## [Requirement]
Convert everything from the line containing "Open the participants" down to the line containing "(1056, 142)" into a JSON list of strings, one string per line, with blank lines omitted and the pictures left out.

## [Supplied information]

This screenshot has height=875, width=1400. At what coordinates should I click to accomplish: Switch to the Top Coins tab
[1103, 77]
==
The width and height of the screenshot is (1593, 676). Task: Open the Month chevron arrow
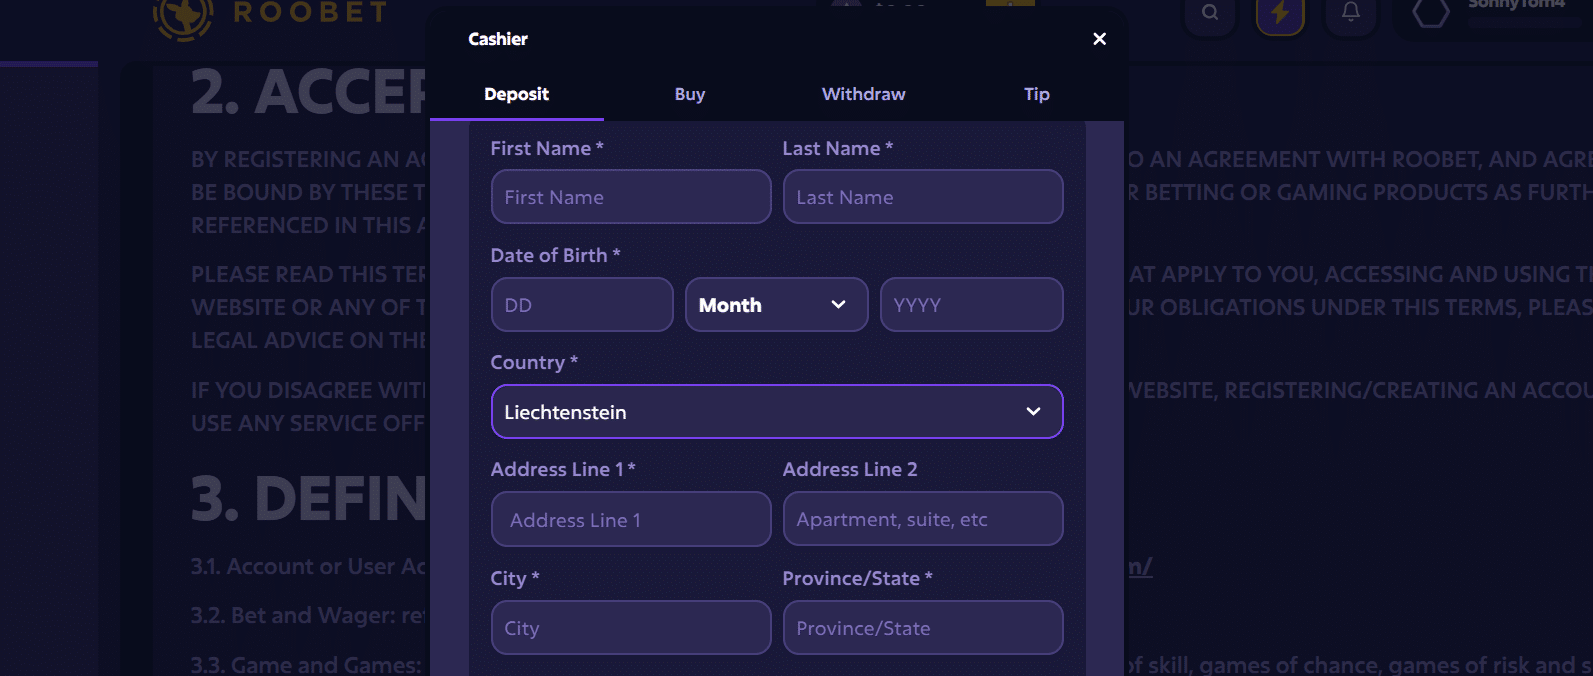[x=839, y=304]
...
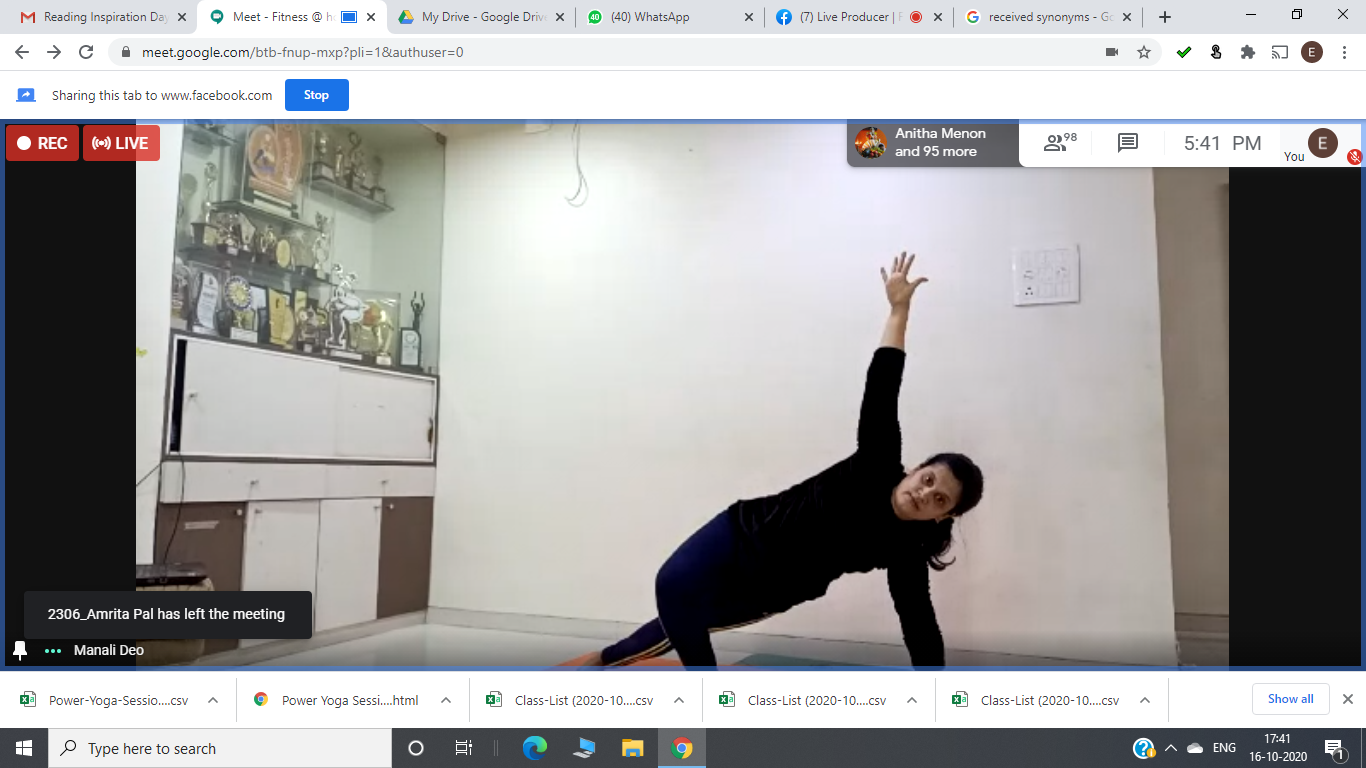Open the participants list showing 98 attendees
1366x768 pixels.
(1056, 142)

## [Task answer]
[
  "Open the participants list showing 98 attendees",
  "1366x768 pixels.",
  "(1056, 142)"
]